◆ Your goal
Reproduce the listing below with every "GUI agent" changed to "interface assistant", keeping everything else the same.

◆ Given data

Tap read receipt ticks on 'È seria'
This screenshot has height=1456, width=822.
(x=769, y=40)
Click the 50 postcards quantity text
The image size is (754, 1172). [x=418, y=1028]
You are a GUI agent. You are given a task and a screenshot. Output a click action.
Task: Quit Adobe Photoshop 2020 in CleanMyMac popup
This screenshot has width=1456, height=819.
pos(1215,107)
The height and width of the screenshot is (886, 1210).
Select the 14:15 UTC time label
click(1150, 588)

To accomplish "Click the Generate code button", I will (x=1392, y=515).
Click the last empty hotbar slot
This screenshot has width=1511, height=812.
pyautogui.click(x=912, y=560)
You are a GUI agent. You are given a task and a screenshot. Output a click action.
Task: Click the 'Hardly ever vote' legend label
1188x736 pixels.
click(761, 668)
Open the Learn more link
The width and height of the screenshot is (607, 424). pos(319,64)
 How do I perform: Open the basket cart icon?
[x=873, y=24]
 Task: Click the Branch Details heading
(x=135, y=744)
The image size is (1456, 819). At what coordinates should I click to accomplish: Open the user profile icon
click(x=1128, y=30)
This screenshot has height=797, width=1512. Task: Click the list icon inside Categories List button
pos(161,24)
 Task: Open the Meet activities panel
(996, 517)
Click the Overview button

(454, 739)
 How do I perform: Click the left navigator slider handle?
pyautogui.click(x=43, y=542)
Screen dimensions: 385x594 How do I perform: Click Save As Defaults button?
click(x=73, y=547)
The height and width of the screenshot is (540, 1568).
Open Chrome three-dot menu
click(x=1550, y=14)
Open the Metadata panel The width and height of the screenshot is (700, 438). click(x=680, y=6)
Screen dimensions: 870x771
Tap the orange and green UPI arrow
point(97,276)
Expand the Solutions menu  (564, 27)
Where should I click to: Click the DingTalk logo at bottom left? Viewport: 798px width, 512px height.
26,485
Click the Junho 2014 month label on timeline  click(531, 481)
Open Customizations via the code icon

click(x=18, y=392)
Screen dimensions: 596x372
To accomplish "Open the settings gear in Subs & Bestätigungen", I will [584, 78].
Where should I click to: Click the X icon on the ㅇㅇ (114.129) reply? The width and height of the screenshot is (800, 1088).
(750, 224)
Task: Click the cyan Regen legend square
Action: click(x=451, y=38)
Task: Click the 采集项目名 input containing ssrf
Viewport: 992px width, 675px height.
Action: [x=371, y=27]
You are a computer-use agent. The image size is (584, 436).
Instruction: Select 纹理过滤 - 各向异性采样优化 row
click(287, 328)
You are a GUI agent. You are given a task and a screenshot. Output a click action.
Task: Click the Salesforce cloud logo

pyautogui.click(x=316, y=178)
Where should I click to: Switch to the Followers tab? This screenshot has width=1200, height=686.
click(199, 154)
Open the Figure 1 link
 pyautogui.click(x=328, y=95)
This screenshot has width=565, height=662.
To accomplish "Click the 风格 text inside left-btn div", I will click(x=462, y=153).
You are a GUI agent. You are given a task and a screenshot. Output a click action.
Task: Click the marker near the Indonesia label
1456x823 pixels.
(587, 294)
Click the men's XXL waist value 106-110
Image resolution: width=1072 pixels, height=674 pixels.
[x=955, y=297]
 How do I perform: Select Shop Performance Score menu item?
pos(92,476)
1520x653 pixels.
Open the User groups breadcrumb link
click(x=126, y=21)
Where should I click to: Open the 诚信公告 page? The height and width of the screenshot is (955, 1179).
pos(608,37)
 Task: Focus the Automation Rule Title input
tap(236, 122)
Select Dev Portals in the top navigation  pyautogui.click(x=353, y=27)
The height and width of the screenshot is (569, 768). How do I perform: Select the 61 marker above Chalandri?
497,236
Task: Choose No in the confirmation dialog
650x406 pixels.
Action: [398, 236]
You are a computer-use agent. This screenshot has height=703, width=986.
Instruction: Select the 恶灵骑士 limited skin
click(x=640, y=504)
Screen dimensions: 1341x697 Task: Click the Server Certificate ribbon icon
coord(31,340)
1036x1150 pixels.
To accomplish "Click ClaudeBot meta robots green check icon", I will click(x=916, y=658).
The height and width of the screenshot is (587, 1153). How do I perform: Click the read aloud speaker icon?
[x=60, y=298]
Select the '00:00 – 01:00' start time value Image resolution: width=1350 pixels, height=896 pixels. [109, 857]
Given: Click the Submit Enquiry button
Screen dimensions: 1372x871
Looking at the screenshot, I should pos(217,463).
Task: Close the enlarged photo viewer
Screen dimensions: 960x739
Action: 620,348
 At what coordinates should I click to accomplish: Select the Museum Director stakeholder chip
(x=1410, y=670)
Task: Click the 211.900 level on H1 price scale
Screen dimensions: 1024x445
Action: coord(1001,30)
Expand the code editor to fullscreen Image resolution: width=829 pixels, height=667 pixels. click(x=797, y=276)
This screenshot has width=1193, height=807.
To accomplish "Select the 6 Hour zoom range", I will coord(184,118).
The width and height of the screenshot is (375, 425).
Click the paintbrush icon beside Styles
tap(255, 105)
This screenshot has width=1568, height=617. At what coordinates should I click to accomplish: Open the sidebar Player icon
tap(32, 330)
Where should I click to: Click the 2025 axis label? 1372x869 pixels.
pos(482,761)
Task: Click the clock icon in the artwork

◆ Solution
Tap read receipt ticks on 'È seria'
This screenshot has height=1456, width=822.
(x=769, y=40)
Click the 50 postcards quantity text
The image size is (754, 1172). [x=418, y=1028]
You are a interface assistant. You are given a task and a screenshot. Output a click action.
Task: Quit Adobe Photoshop 2020 in CleanMyMac popup
This screenshot has width=1456, height=819.
pos(1215,107)
The height and width of the screenshot is (886, 1210).
Select the 14:15 UTC time label
click(1150, 588)

To accomplish "Click the Generate code button", I will (x=1392, y=515).
Click the last empty hotbar slot
This screenshot has width=1511, height=812.
pyautogui.click(x=912, y=560)
You are a interface assistant. You are given a task and a screenshot. Output a click action.
Task: Click the 'Hardly ever vote' legend label
1188x736 pixels.
click(761, 668)
Open the Learn more link
The width and height of the screenshot is (607, 424). pos(319,64)
 How do I perform: Open the basket cart icon?
[x=873, y=24]
 Task: Click the Branch Details heading
(x=135, y=744)
The image size is (1456, 819). At what coordinates should I click to accomplish: Open the user profile icon
click(x=1128, y=30)
This screenshot has height=797, width=1512. Task: Click the list icon inside Categories List button
pos(161,24)
 Task: Open the Meet activities panel
(996, 517)
Click the Overview button

(454, 739)
 How do I perform: Click the left navigator slider handle?
pyautogui.click(x=43, y=542)
Screen dimensions: 385x594 How do I perform: Click Save As Defaults button?
click(x=73, y=547)
The height and width of the screenshot is (540, 1568).
Open Chrome three-dot menu
click(x=1550, y=14)
Open the Metadata panel The width and height of the screenshot is (700, 438). click(x=680, y=6)
Screen dimensions: 870x771
Tap the orange and green UPI arrow
point(97,276)
Expand the Solutions menu  (564, 27)
Where should I click to: Click the DingTalk logo at bottom left? Viewport: 798px width, 512px height.
26,485
Click the Junho 2014 month label on timeline  click(531, 481)
Open Customizations via the code icon

click(x=18, y=392)
Screen dimensions: 596x372
To accomplish "Open the settings gear in Subs & Bestätigungen", I will [584, 78].
Where should I click to: Click the X icon on the ㅇㅇ (114.129) reply? The width and height of the screenshot is (800, 1088).
(750, 224)
Task: Click the cyan Regen legend square
Action: click(x=451, y=38)
Task: Click the 采集项目名 input containing ssrf
Viewport: 992px width, 675px height.
Action: [x=371, y=27]
You are a computer-use agent. The image size is (584, 436).
Instruction: Select 纹理过滤 - 各向异性采样优化 row
click(287, 328)
You are a interface assistant. You are given a task and a screenshot. Output a click action.
Task: Click the Salesforce cloud logo

pyautogui.click(x=316, y=178)
Where should I click to: Switch to the Followers tab? This screenshot has width=1200, height=686.
click(199, 154)
Open the Figure 1 link
 pyautogui.click(x=328, y=95)
This screenshot has width=565, height=662.
To accomplish "Click the 风格 text inside left-btn div", I will click(x=462, y=153).
You are a interface assistant. You are given a task and a screenshot. Output a click action.
Task: Click the marker near the Indonesia label
1456x823 pixels.
(587, 294)
Click the men's XXL waist value 106-110
Image resolution: width=1072 pixels, height=674 pixels.
[x=955, y=297]
 How do I perform: Select Shop Performance Score menu item?
pos(92,476)
1520x653 pixels.
Open the User groups breadcrumb link
click(x=126, y=21)
Where should I click to: Open the 诚信公告 page? The height and width of the screenshot is (955, 1179).
pos(608,37)
 Task: Focus the Automation Rule Title input
tap(236, 122)
Select Dev Portals in the top navigation  pyautogui.click(x=353, y=27)
The height and width of the screenshot is (569, 768). How do I perform: Select the 61 marker above Chalandri?
497,236
Task: Choose No in the confirmation dialog
650x406 pixels.
Action: [398, 236]
You are a computer-use agent. This screenshot has height=703, width=986.
Instruction: Select the 恶灵骑士 limited skin
click(x=640, y=504)
Screen dimensions: 1341x697 Task: Click the Server Certificate ribbon icon
coord(31,340)
1036x1150 pixels.
To accomplish "Click ClaudeBot meta robots green check icon", I will click(x=916, y=658).
The height and width of the screenshot is (587, 1153). How do I perform: Click the read aloud speaker icon?
[x=60, y=298]
Select the '00:00 – 01:00' start time value Image resolution: width=1350 pixels, height=896 pixels. [109, 857]
Given: Click the Submit Enquiry button
Screen dimensions: 1372x871
Looking at the screenshot, I should pos(217,463).
Task: Close the enlarged photo viewer
Screen dimensions: 960x739
Action: 620,348
 At what coordinates should I click to accomplish: Select the Museum Director stakeholder chip
(x=1410, y=670)
Task: Click the 211.900 level on H1 price scale
Screen dimensions: 1024x445
Action: coord(1001,30)
Expand the code editor to fullscreen Image resolution: width=829 pixels, height=667 pixels. click(x=797, y=276)
This screenshot has width=1193, height=807.
To accomplish "Select the 6 Hour zoom range", I will coord(184,118).
The width and height of the screenshot is (375, 425).
Click the paintbrush icon beside Styles
tap(255, 105)
This screenshot has width=1568, height=617. At what coordinates should I click to accomplish: Open the sidebar Player icon
tap(32, 330)
Where should I click to: Click the 2025 axis label? 1372x869 pixels.
pos(482,761)
Task: Click the clock icon in the artwork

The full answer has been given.